Maps Show Largest Measure 37 Claims

Measure37Watch.org has 12 new maps online showing the extent of Measure 37 claims that are larger than 100 acres:

One of the sneaky “genius” features of Measure 37 is that it was structured in a way that made it very difficult to track its true impact on the Oregon landscape. Claims could be filed in multiple jurisdictions, in different formats, with differing levels of detail.

Well, just in case there was any doubt of the terrible damage in store for Oregon’s farmland, forests, water resources and quality of life, here it is in living color. We have compiled the location of claims of 100 acres or more and plotted them across the Oregon map, so you can see where the damage will be done. And remember: these are just the claims of 100 acres or more. There are literally thousands of smaller ones across the state. These maps were prepared by the Measure 49 campaign and are derived from public records. All claims data was collected directly from the counties and state and geocoded for GIS mapping.

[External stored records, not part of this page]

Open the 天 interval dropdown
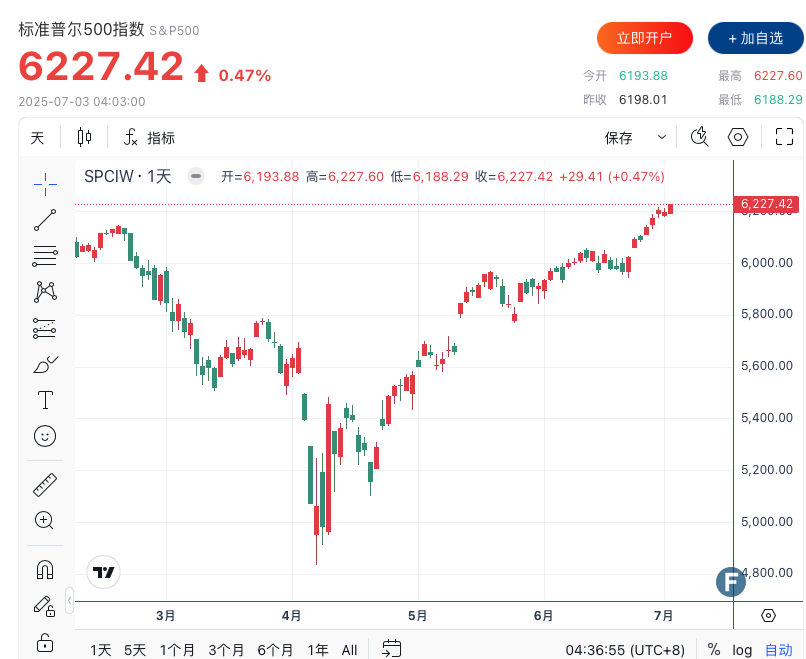Viewport: 806px width, 659px height. point(37,137)
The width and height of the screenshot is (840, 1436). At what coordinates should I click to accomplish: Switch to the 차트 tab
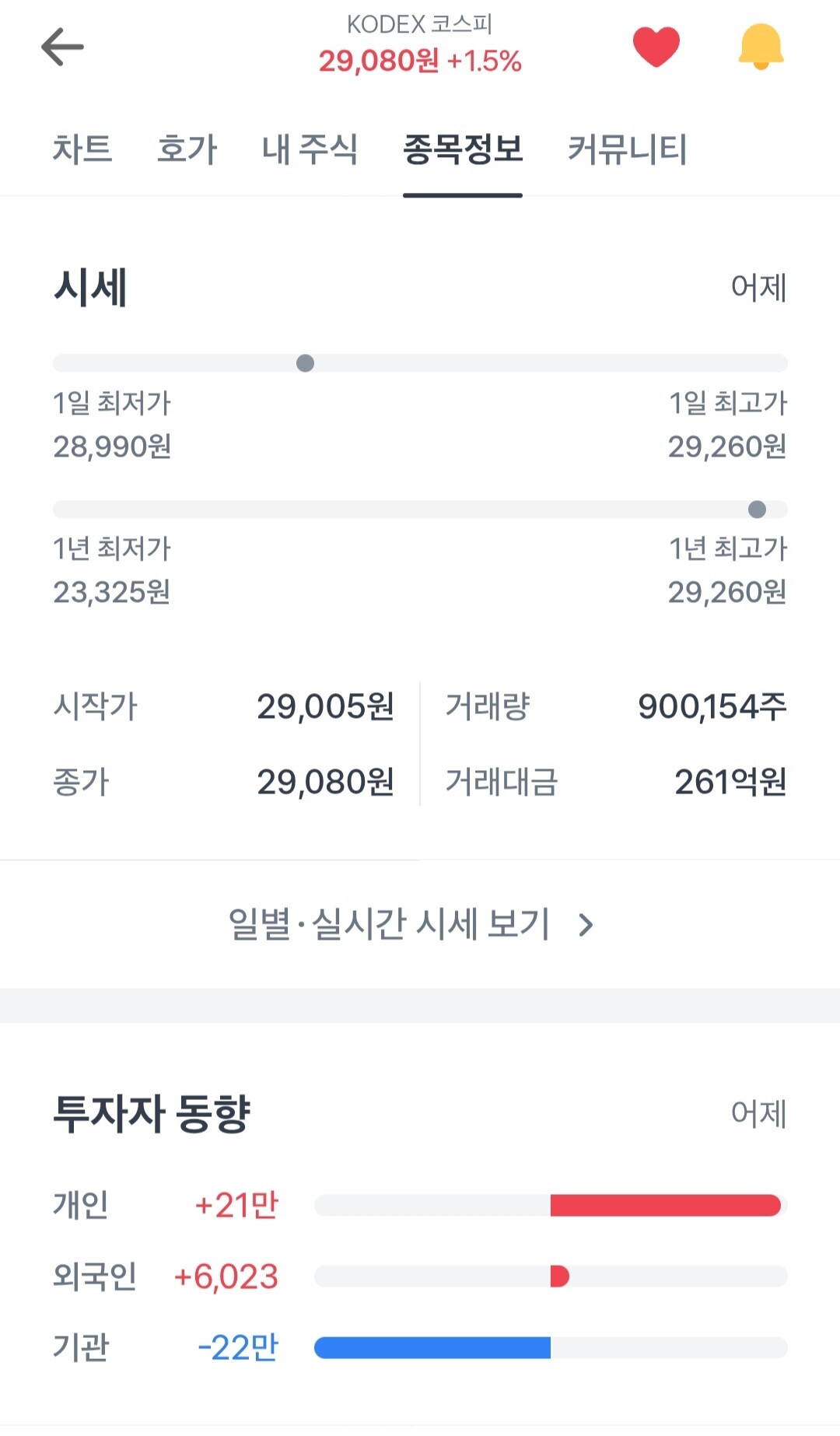82,149
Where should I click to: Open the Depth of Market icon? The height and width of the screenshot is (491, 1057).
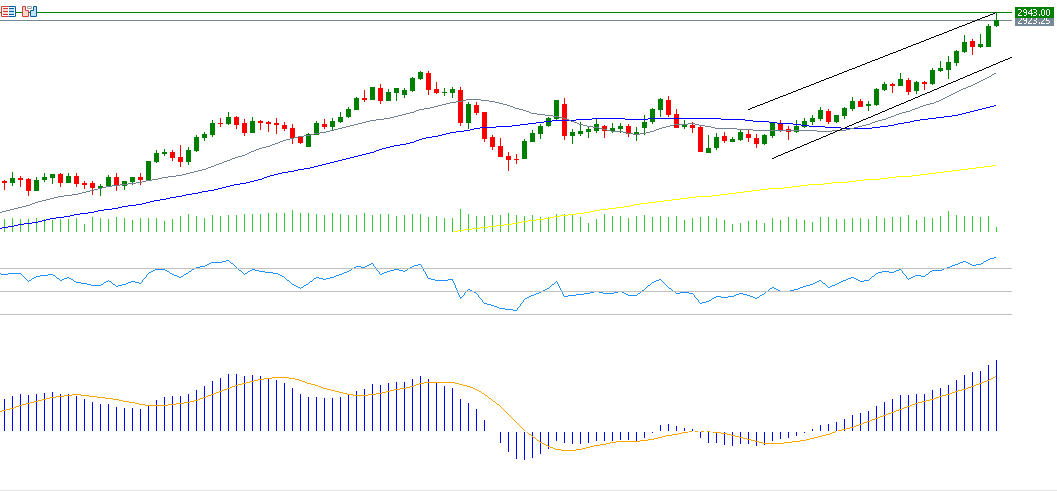(8, 12)
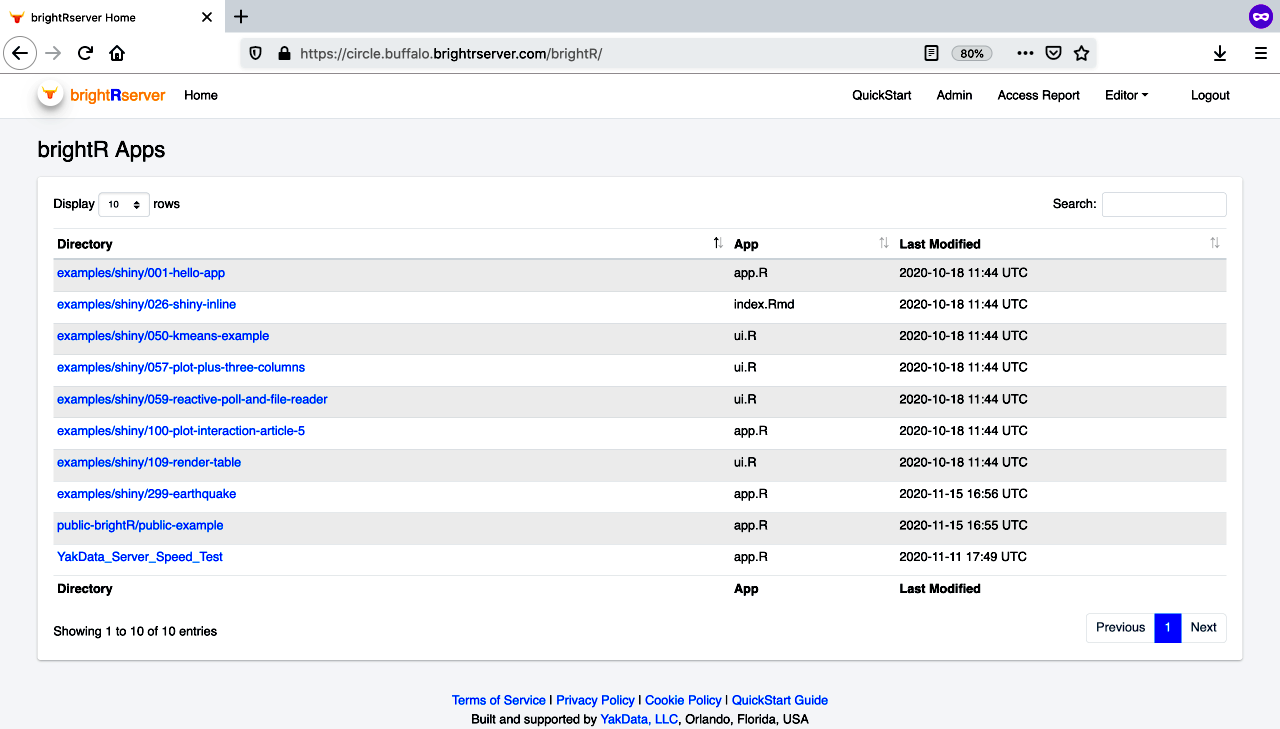Viewport: 1280px width, 729px height.
Task: Go to the Admin nav item
Action: (954, 95)
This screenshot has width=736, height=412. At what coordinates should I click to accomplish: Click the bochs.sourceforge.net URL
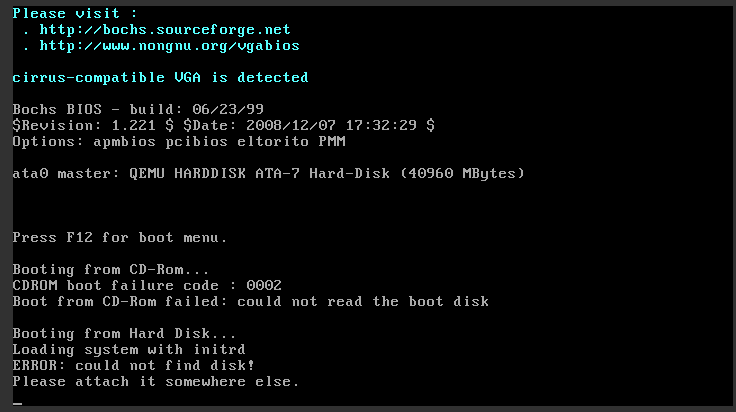[160, 30]
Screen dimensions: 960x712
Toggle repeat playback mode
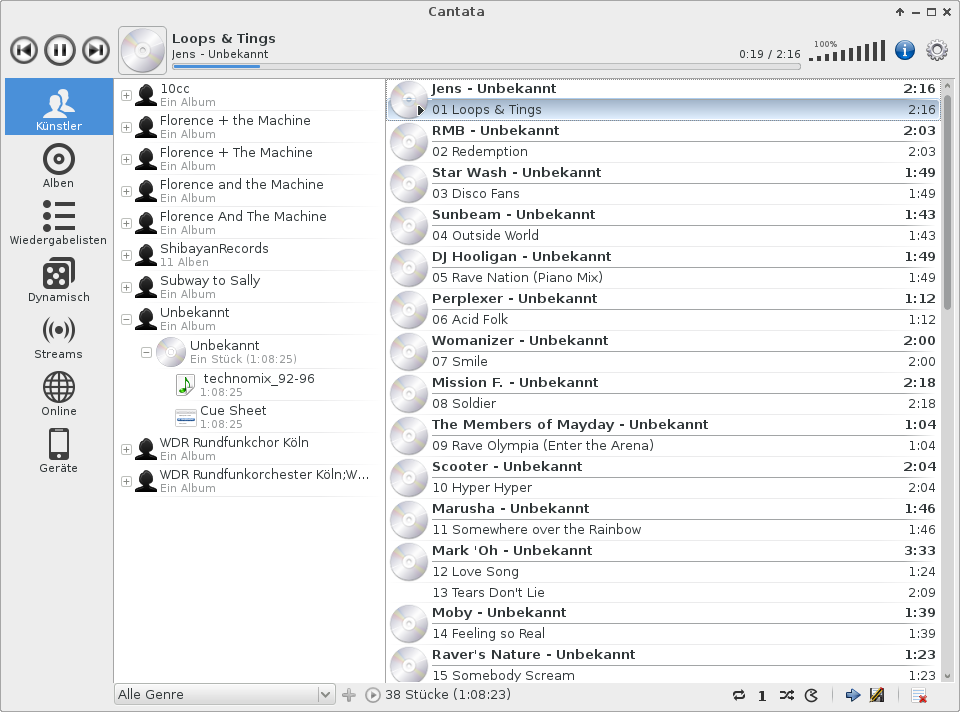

One of the reasons that Measure 49 is so important is that it distinguishes between these huge, disfiguring developments and those claims where people truly just want to put a few houses on their land for their kids or their retirement. Measure 49 will stop the big development claims where they simply don't belong, while protecting property rights, and property value, for everyone else.

Some of the maps include the areas around Portland, Salem, and Eugene, and many more are available. Purple dots represent claims of larger than 100 acres:

100salem100eugene_2100pdx_2

Read the rest. Discuss.

  • Peter Bray (unverified)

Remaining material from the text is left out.